"He said it was very conservatively invested."

"It's damned idiotically invested. Such incompetence deserves an even stronger term. If my own money didn't earn more for me than that—well, I'm afraid you wouldn't have seen Vienna and Berlin."

The remark gave Thor an opening he was glad to seize. "I know that, father. I know how much you've spent for me, and how generous you've always been, with Claude to provide for, too; and now that I'm to have enough of my own I want to repay you every—"

"Don't hurt me, my boy. You surely don't think I'd take compensation for bringing up my own son. It's not in the least what I'm driving at. I simply mean that now that the whole thing is coming into your own hands you'll probably want to do better with it than has been done heretofore."

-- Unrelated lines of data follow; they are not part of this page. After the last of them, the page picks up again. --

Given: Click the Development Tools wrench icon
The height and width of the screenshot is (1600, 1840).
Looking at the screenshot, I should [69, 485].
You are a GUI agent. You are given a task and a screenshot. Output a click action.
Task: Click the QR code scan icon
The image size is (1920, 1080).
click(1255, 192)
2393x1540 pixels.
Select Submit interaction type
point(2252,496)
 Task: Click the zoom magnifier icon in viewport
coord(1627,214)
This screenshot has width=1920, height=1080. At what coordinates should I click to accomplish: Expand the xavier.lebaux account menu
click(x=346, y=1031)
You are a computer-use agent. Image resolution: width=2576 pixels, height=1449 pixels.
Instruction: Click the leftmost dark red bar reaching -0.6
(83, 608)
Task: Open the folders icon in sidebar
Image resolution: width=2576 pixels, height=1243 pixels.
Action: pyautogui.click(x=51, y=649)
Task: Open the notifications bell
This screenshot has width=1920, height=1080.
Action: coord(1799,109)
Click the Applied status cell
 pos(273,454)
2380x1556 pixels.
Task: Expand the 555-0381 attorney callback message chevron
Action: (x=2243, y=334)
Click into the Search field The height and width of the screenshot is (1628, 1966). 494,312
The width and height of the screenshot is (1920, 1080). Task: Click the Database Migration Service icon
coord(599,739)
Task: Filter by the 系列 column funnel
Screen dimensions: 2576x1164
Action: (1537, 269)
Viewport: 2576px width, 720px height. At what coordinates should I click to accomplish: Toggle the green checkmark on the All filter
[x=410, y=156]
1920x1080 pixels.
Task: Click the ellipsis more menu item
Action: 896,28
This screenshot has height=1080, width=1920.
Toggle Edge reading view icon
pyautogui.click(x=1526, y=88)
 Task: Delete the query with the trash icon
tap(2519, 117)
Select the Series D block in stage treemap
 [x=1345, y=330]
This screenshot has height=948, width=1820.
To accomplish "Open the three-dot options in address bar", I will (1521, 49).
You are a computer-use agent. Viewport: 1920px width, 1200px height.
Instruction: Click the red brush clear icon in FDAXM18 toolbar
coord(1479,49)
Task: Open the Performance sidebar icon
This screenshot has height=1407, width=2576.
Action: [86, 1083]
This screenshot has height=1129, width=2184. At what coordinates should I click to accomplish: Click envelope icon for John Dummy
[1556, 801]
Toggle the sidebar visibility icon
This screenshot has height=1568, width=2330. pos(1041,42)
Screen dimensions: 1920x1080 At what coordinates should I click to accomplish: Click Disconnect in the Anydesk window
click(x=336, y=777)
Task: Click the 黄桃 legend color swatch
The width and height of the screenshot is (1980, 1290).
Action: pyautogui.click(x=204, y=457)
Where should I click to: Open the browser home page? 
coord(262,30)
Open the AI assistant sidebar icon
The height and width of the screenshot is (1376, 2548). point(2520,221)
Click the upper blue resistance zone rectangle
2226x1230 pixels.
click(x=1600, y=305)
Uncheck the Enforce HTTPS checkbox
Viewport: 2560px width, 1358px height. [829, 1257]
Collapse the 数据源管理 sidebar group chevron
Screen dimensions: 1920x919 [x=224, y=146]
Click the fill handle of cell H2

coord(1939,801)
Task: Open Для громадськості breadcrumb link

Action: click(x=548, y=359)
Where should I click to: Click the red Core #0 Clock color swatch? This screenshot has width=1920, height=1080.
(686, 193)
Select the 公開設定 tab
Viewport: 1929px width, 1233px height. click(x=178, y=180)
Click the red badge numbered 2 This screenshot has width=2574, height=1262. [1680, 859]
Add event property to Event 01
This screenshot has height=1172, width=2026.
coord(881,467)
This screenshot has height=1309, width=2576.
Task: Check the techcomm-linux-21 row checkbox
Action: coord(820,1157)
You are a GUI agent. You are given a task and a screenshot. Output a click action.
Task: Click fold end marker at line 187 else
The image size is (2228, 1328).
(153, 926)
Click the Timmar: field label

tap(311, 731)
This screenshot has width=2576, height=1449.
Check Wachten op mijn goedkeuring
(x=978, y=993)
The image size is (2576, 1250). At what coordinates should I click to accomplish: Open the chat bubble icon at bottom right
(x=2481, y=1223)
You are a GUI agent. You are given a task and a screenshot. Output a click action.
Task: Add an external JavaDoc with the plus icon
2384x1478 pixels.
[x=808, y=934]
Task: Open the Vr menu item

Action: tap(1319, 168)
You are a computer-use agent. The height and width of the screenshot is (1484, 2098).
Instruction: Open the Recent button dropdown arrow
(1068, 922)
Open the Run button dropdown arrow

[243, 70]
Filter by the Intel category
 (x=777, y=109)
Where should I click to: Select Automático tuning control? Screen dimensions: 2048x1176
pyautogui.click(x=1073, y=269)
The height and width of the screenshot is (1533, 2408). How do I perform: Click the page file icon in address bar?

Thor said nothing. There was a long silence before his father went on:

"Even if you didn't want me to have anything to do with it, I could put you in touch with people who'd give you excellent advice."

Thor paced softly, as if afraid to make his footfalls heard. Something within him seemed frozen, paralyzed. He was incapable of a response.

"Of course," the father continued, gently, with his engaging lisp, "I can quite understand that you shouldn't want me to have anything to do with it. The new generation is often distrustful of the old."

Thor beat his brains for something to say that would meet the courtesies of the occasion without committing him; but his whole being had grown dumb. He would have been less humiliated if his father had pleaded with him outright.

"And yet I haven't done so badly," Masterman continued, with pathos in his voice. "I had very little to begin with. When I first went into old Toogood's office I had nothing at all. I made my way by thrift, foresight, and integrity. I think I can say as much as that. Your grandfather Thorley was unjust to me; but I've never resented it, not by a syllable."